Daria para continuar essa lista com inúmeros exemplos, mas já dá para ilustrar o ponto. Se você tem outros, deixe aí nos comentários.

Resumidamente, a má gestão, tal qual a má condução, se fundamenta, aparentemente, em três fatores: (1) Individualismo e baixa consideração com os outros; (2) Baixo preparo e problemas de formação e (3) falta de compromisso.

Se formos olhar atentamente, o primeiro fator nada mais é do que reflexo da (falta de) educação de base (aquela que vem de casa e dos primeiros anos na escola). O segundo se fundamenta na formação específica (faculdade) e o preparo ao longo da trajetória de gestão, que deve não só considerar se a pessoa tem o perfil para gerir uma equipe, como também  se ela tem a maturidade para liderar outras pessoas.
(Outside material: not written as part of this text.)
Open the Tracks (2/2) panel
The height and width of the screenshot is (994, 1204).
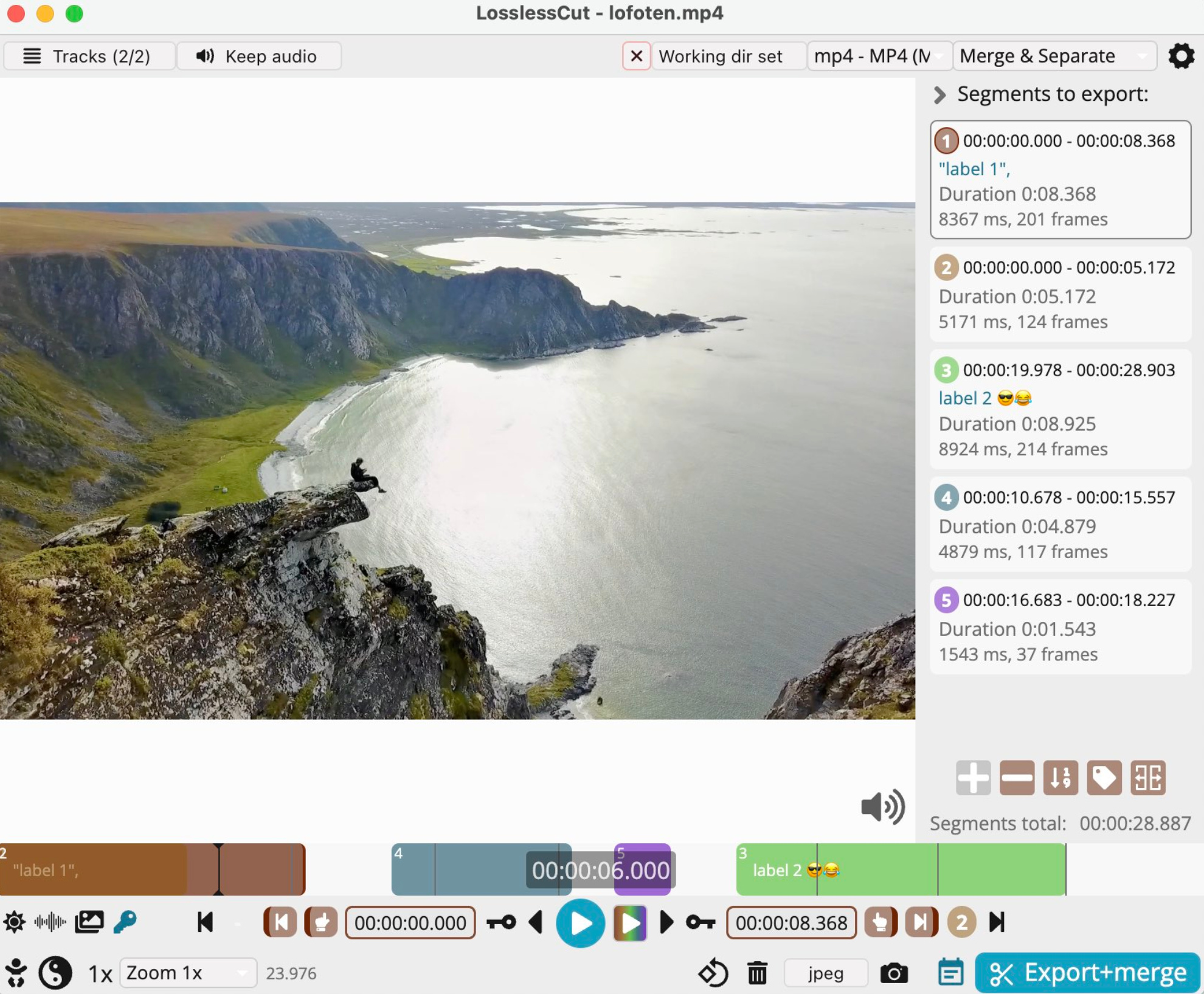pos(89,56)
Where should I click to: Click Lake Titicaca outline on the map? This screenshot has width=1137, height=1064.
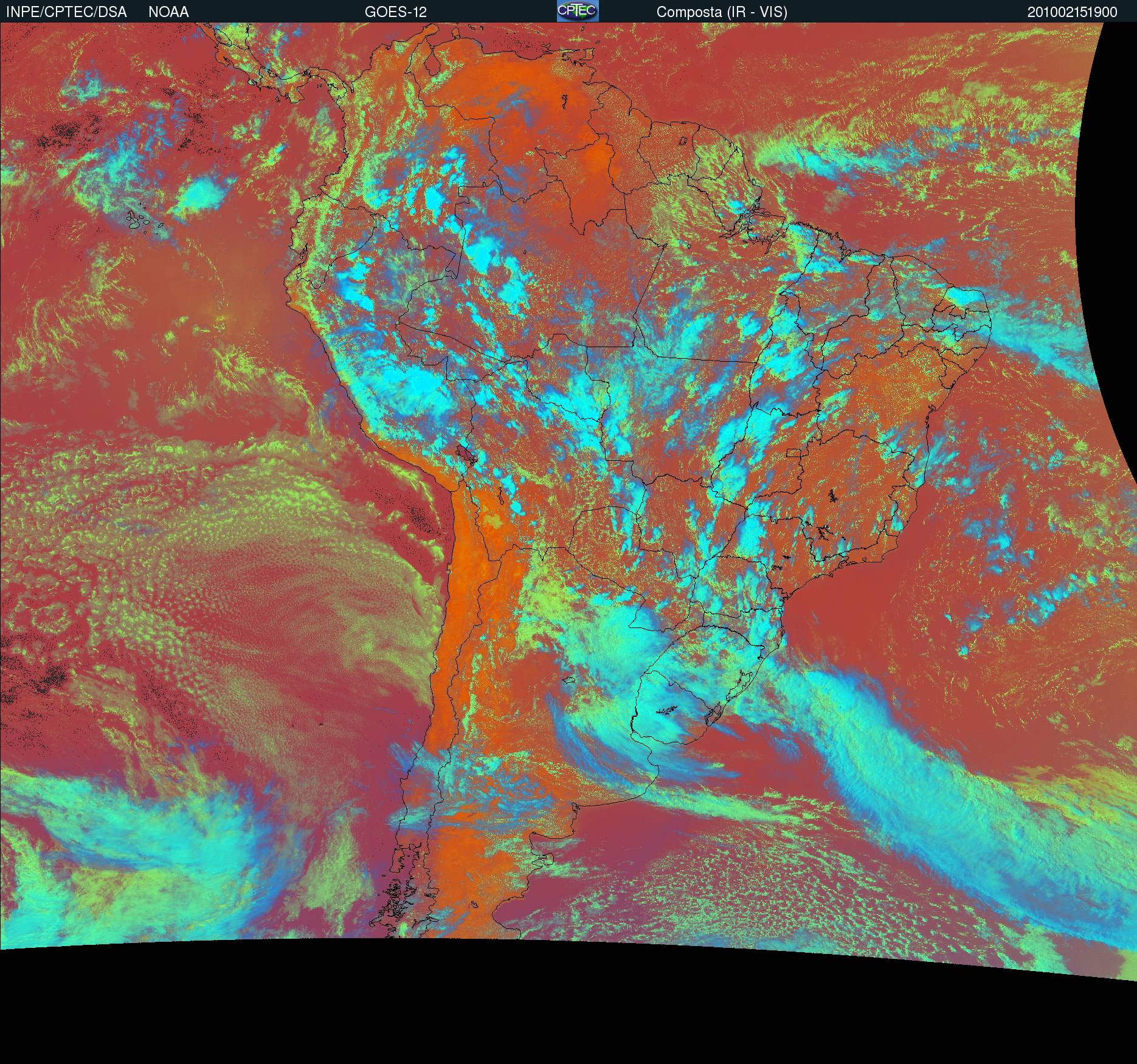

A falta de compromisso, o terceiro fator, é um problema sério. Não que o mau gestor não esteja nem aí com nada, mas, muitas vezes, não faz um pacto real para que a gestão seja boa e, consequentemente, a organização e as pessoas que ali estão progridam (e, no fim das contas, a sociedade melhore).

Esse são aspectos que já abordei em outras oportunidades, tanto nos casos de sucesso da Islândia e da Alemanha no futebol, como também nas razões para explicar a ineficiência generalizada em nosso país.

Muitas vezes, as organizações tentam desenvolver seus gestores com programas educacionais mirabolantes (às vezes muito caros e puramente focados na sala de aula) e esquecem que deveriam estar atentas a outros aspectos, principalmente relacionados a entrada de novas pessoas na organização e, ainda mais importante, nos critérios utilizados para a promoção ao nível de gestor.

Aprender a gerir é como aprender a dirigir, só dá para saber na prática se a pessoa apredeu. Não há prova ou sala de aula capaz de responder à velha questão que vem escrita atrás de muitos veículos: “como estou dirigindo?”. É só o dia a dia na gestão (e no volante) que vai responder. Mas os indícios de uma má gestão são evidentes, como é óbvio quando motorista da frente não sabe o que está fazendo ou está fazendo mal o que deveria saber fazer.

Porém, o começo da boa gestão é o que já venho falando há tempos: educação de base, formação de gestores (e de quem os prepara) e compromisso de todos. Não tem segredo. mas é preciso começar em algum momento.